> What to work on
Give back each line of the listing below that contains the string "green".
------------------------------------------------
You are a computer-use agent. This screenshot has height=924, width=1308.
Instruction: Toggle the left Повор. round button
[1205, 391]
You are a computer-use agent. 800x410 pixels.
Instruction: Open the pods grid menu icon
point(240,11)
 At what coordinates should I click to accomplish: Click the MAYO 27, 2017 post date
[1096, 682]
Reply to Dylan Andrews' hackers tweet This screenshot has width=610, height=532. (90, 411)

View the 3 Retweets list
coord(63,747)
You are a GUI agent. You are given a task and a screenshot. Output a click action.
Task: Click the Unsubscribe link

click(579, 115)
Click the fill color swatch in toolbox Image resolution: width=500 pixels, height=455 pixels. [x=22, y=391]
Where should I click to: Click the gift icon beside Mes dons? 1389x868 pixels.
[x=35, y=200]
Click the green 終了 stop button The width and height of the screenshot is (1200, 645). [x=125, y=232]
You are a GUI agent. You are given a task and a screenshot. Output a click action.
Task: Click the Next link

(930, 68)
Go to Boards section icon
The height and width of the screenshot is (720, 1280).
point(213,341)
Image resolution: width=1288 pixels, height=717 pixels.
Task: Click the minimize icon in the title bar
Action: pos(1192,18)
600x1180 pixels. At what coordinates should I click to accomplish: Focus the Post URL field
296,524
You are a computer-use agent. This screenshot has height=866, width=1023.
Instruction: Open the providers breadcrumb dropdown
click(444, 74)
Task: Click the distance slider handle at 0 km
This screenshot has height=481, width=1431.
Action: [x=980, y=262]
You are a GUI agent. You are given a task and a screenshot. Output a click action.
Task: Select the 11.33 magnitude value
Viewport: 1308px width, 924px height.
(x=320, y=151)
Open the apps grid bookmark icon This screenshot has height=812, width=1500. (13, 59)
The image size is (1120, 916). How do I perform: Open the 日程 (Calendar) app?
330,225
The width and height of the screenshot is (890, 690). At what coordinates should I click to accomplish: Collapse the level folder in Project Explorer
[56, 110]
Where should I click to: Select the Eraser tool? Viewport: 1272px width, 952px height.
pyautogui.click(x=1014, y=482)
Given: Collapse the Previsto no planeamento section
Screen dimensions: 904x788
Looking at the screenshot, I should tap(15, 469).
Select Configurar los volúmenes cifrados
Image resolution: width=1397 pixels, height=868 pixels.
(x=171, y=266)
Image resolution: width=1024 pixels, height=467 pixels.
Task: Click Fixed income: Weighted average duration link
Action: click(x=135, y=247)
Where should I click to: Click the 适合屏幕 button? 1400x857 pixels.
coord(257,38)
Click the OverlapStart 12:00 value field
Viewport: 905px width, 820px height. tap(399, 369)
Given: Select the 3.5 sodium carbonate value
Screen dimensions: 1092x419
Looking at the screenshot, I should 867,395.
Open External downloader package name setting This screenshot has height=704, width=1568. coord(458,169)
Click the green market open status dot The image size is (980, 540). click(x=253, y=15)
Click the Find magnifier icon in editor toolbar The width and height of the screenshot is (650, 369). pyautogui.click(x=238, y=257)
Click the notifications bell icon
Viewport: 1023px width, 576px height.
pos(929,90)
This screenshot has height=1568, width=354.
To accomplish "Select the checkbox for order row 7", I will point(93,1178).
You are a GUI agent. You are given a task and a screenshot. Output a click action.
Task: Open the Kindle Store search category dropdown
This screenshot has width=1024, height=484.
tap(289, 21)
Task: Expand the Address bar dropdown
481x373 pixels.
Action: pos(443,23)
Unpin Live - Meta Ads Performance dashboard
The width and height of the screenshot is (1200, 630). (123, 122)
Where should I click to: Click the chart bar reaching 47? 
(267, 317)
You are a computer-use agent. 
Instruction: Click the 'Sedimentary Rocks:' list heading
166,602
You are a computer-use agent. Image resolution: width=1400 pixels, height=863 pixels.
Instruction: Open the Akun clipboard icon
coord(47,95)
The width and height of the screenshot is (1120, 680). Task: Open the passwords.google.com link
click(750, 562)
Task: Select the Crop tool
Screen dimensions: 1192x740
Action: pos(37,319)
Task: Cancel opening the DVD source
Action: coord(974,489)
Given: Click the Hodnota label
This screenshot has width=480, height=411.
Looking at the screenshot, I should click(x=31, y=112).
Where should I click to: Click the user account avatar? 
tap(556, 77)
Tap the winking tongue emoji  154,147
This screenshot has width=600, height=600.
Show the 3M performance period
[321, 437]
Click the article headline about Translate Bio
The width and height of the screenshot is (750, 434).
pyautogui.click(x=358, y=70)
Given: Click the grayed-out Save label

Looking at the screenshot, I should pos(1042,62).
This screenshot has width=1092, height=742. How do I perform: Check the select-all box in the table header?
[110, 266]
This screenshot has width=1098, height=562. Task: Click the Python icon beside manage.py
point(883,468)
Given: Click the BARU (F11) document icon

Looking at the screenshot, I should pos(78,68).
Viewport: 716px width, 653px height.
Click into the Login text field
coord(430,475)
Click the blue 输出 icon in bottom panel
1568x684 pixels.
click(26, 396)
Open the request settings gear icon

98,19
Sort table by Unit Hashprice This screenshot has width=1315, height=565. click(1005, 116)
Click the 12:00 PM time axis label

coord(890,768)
------------------------------------------------
> Solved problem
Click the green 終了 stop button The width and height of the screenshot is (1200, 645). [x=125, y=232]
Click the green market open status dot The image size is (980, 540). click(x=253, y=15)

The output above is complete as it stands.